While large language models (LLMs) demonstrate remarkable capabilities, they often confidently make logical and factual mistakes, which can invalidate the entire solution. A common approach is the Best-of-N method, where N candidate solutions generated by the LLM are ranked by a verifier, and the best one is selected. While LLM-based verifiers are typically trained as discriminative classifiers to score solutions, they do not utilize the text generation capabilities of pretrained LLMs.
To overcome this limitation, researchers from Google have instead proposed training verifiers using the ubiquitous next-token prediction objective, jointly on verification and solution generation. Compared to standard verifiers, such generative verifiers (GenRM) can benefit from several advantages of LLMs: they integrate seamlessly with instruction tuning, enable chain-of-thought reasoning, and can utilize additional inference-time computation via majority voting for better verification.
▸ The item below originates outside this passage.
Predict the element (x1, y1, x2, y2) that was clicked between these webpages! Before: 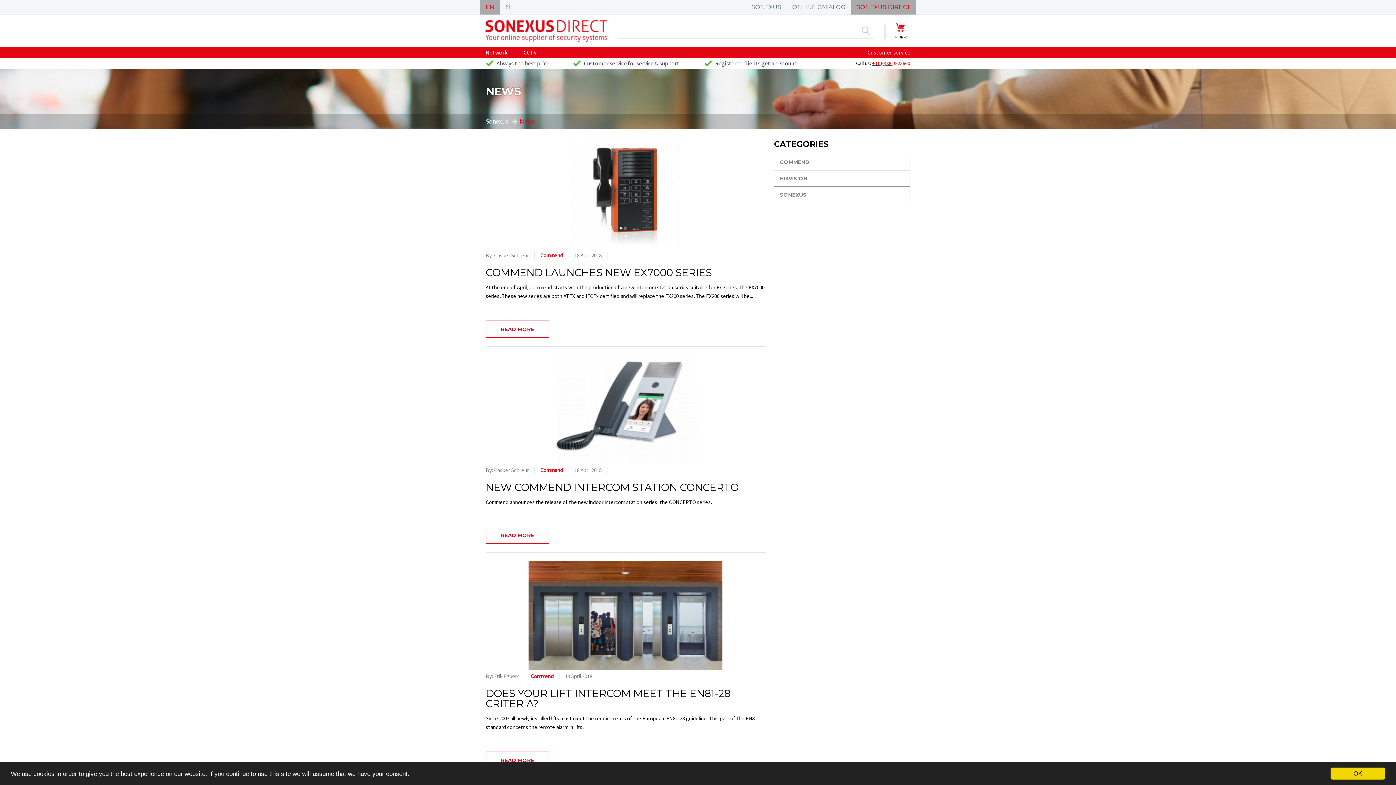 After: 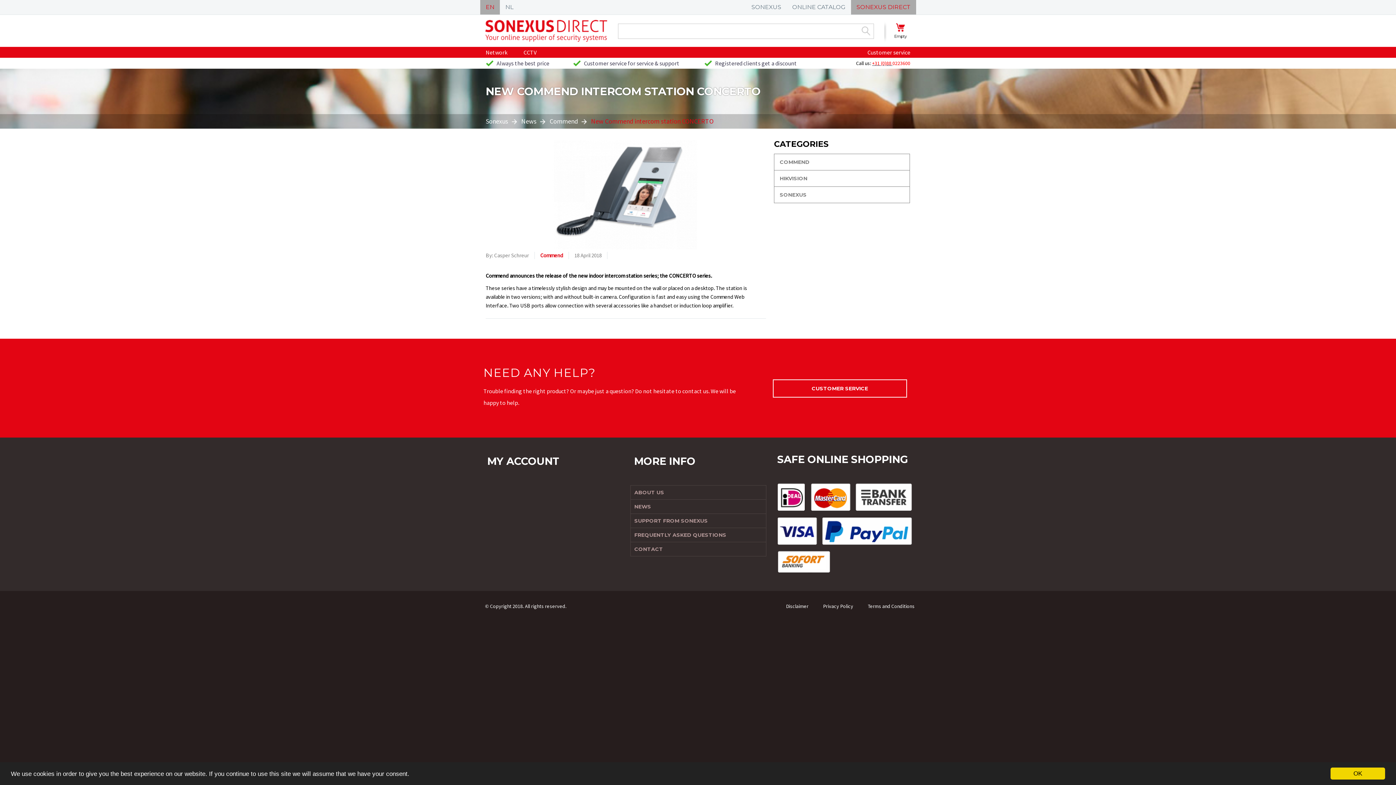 Action: bbox: (485, 526, 549, 544) label: READ MOREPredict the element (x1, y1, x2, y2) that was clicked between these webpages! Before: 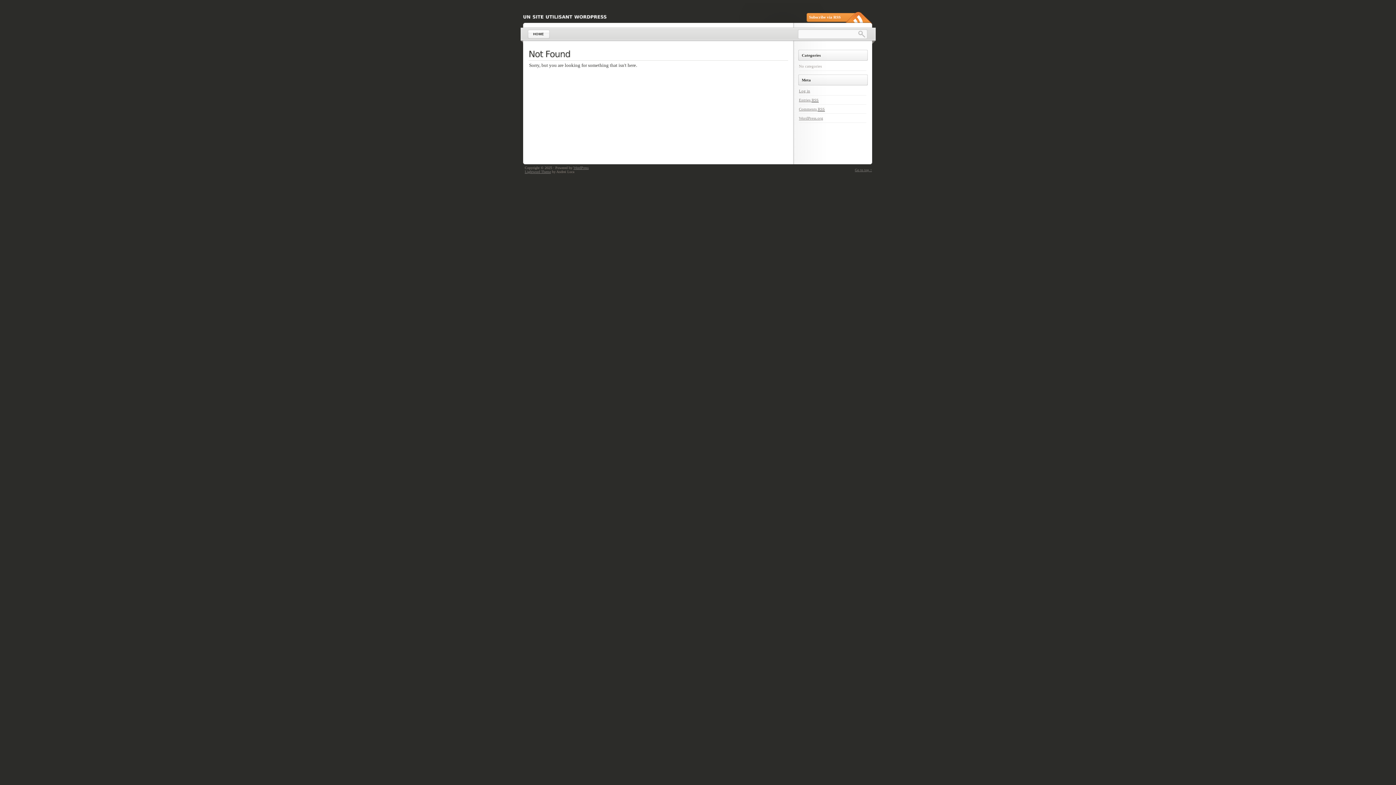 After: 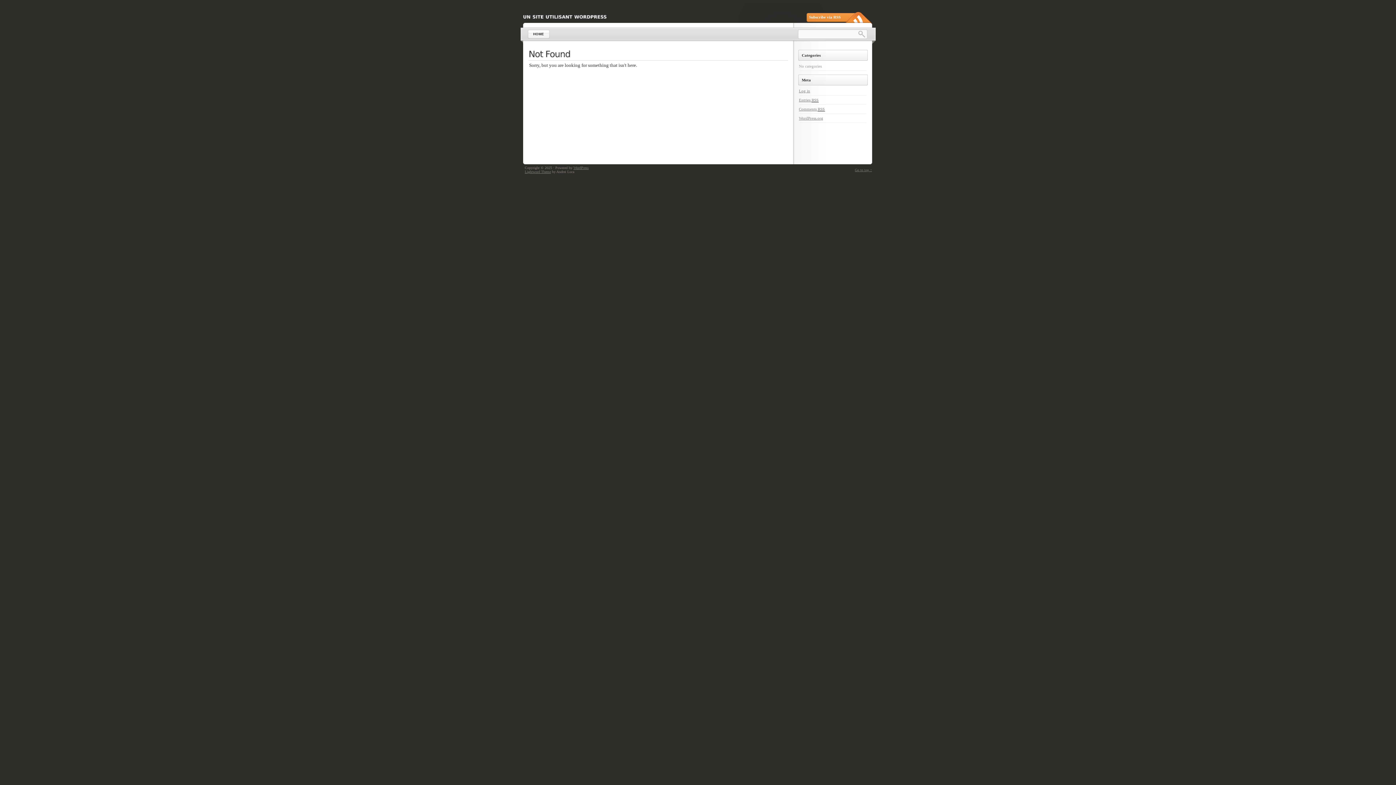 Action: bbox: (524, 169, 551, 173) label: Lightword Theme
Generative verifiers, namely GenRM and GenRM-CoT, start with a given question and a candidate solution, GenRM directly finetunes an LLM to answer the question ‘Is the answer correct (Yes/No)?’ via SFT on the next-token response corresponding to either ‘Yes’ or ‘No’. During inference, the verifier score is obtained by extracting the probability of the ‘Yes’ token. In comparison, GenRM-CoT finetunes a LLM to produce verification chain-of-thought (CoT) rationale before yielding the final Yes/No token. At test-time, multiple samples of CoT are rational and use majority voting to compute the average probability of ‘Yes’, enabling GenRM-CoT to utilize additional inference-compute for better verification.
Gemma-based was verified on algorithmic and grade-school math reasoning tasks, and GenRM outperforms discriminative verifiers and LLM-asa-Judge, showing a 16−64% improvement in the percentage of problems solved with Best-of-N. Furthermore, GenRM was able to scale favorably across dataset size, model capacity, and inference-time compute.